Using Burst Buffer for Complex Workflows

Typical PDEs based simulation workflows entail the following steps: geometric modelling, meshing, setting up of boundary and initial conditions, solver, possible format change of output files, and post processing i.e. visualization and/or data analysis. Most of the workflows start with a very small data set and the final data that is needed to make scientific discovery is also very small (could be just a picture or a movie). But these workflows do invlove large intermediatery data that is not needed for the final scientific discovery.

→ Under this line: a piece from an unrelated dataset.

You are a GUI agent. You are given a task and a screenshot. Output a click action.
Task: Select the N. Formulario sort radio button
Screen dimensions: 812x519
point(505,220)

Shaheen's DataWARP (burst buffer) is a good candidate for running such workflows. The main motivations are to reduce the data footprint and minimize metadata traffic on the lustre file system.

A test case can be viewed in /scratch/tmp/openfoam_bb_testcase.tar. You can find a ReadMe file in the folder that provides information about editing the  jobscript and running the test case.

This is a simple 100x100x100 cells laminar flow 3D cavity test case which is designed to demonstrate the value of DataWARP in optimizing the flow of data for complex workflows. The intermediate data only stays temporarily in Burst Buffer memory and the final processed data gets migrated to the lustre file system. This workflow reduces the data footprint and also minimize metadata traffic on the lustre file system.

The ideas from this CFD-based test can be applied to simulations in other domain sciences that involve workflows and temporary intermediate data.

In the next training session (or next month's Tip of the Week), we will demonstrate how to integrate data visualisation in this workflow. This type of workflow design is ideally suited for generating simulation based data for deep learning training.